* _WORK TO COMPLETE_:
How many lines below contain the string "комиссия"? Reply with the figure and no further words.
§
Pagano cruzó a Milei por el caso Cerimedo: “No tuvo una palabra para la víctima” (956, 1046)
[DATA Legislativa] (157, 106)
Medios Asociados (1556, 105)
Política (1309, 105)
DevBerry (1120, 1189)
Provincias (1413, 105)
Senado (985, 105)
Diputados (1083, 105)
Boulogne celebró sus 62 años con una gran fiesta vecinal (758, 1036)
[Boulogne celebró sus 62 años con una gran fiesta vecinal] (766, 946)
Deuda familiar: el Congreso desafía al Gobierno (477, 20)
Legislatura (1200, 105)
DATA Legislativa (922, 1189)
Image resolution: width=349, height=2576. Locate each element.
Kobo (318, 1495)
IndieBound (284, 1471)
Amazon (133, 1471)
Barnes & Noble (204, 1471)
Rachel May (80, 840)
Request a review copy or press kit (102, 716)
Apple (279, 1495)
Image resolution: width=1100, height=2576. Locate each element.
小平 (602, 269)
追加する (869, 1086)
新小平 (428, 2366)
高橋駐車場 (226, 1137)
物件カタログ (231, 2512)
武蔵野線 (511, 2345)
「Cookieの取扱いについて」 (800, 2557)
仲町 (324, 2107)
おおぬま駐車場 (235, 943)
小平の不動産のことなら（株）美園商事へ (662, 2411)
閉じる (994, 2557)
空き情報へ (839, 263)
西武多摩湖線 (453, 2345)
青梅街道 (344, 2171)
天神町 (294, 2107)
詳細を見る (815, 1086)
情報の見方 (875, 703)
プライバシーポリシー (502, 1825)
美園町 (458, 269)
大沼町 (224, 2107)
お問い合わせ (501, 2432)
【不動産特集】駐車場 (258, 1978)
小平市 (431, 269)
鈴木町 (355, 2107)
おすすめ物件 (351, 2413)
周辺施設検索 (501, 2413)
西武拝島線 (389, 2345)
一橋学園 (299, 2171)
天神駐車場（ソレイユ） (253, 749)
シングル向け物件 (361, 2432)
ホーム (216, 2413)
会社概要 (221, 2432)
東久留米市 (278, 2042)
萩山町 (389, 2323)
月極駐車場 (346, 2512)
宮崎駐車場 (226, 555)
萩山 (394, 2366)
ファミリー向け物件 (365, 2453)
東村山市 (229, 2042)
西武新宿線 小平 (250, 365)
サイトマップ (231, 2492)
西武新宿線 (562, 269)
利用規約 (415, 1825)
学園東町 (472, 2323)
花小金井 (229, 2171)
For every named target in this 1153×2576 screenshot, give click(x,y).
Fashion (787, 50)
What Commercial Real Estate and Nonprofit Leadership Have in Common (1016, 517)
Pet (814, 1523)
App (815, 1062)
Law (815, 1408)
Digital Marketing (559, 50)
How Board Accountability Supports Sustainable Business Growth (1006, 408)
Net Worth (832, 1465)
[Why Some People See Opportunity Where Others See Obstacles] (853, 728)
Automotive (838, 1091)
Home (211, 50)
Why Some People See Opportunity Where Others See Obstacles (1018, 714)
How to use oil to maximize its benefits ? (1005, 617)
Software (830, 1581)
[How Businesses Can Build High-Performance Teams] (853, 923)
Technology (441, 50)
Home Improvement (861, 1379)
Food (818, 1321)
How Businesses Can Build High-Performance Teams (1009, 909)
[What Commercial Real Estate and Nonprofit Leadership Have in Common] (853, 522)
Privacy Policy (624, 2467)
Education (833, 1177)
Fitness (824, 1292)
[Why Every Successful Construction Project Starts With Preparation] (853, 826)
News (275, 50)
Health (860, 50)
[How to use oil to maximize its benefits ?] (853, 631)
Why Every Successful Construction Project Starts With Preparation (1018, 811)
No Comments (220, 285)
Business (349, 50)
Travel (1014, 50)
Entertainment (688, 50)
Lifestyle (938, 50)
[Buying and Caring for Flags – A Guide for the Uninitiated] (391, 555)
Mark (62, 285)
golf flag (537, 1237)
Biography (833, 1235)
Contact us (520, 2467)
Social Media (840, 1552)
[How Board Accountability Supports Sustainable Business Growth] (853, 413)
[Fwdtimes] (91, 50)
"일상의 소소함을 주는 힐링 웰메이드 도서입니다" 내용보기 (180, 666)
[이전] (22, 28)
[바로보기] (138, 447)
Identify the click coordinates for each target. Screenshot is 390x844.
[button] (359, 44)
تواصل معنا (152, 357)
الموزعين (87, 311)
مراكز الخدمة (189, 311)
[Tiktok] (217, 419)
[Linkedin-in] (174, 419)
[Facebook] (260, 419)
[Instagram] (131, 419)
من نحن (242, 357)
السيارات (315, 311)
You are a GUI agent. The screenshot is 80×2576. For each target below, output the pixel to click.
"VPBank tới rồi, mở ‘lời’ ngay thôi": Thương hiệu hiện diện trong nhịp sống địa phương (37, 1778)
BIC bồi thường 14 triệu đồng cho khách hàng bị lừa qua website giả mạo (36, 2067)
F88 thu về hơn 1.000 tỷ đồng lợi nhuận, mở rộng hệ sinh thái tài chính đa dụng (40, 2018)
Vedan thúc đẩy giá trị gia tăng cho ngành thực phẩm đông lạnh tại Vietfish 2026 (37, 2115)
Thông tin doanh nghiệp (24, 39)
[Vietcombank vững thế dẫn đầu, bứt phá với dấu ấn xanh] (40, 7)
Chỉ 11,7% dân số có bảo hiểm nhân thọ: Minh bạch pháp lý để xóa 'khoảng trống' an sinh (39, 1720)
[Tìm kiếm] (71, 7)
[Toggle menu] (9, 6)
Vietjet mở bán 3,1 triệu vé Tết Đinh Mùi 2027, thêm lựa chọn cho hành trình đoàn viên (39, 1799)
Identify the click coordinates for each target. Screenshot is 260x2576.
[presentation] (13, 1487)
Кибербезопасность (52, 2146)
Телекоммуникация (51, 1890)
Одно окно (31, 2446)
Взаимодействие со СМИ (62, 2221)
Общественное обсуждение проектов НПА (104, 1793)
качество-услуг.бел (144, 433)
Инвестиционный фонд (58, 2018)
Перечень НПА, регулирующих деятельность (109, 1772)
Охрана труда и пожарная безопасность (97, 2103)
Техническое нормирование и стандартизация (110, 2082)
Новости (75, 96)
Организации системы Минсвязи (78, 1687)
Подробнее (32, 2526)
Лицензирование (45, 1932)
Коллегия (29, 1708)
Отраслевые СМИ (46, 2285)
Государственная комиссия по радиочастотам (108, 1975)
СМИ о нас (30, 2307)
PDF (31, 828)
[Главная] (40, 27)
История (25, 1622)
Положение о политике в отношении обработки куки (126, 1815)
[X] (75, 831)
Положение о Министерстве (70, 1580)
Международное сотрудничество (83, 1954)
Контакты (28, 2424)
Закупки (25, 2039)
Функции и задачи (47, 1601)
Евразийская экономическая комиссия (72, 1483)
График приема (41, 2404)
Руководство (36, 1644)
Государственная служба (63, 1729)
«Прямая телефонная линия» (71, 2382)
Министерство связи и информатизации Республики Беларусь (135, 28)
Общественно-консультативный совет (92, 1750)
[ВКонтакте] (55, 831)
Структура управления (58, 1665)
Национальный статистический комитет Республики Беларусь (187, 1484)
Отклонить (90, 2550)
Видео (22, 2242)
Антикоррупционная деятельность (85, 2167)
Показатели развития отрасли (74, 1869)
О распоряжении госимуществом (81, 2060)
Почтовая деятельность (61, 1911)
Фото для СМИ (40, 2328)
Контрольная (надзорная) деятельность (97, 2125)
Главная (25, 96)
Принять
§
* _ANSWER TO THIS TASK_:
2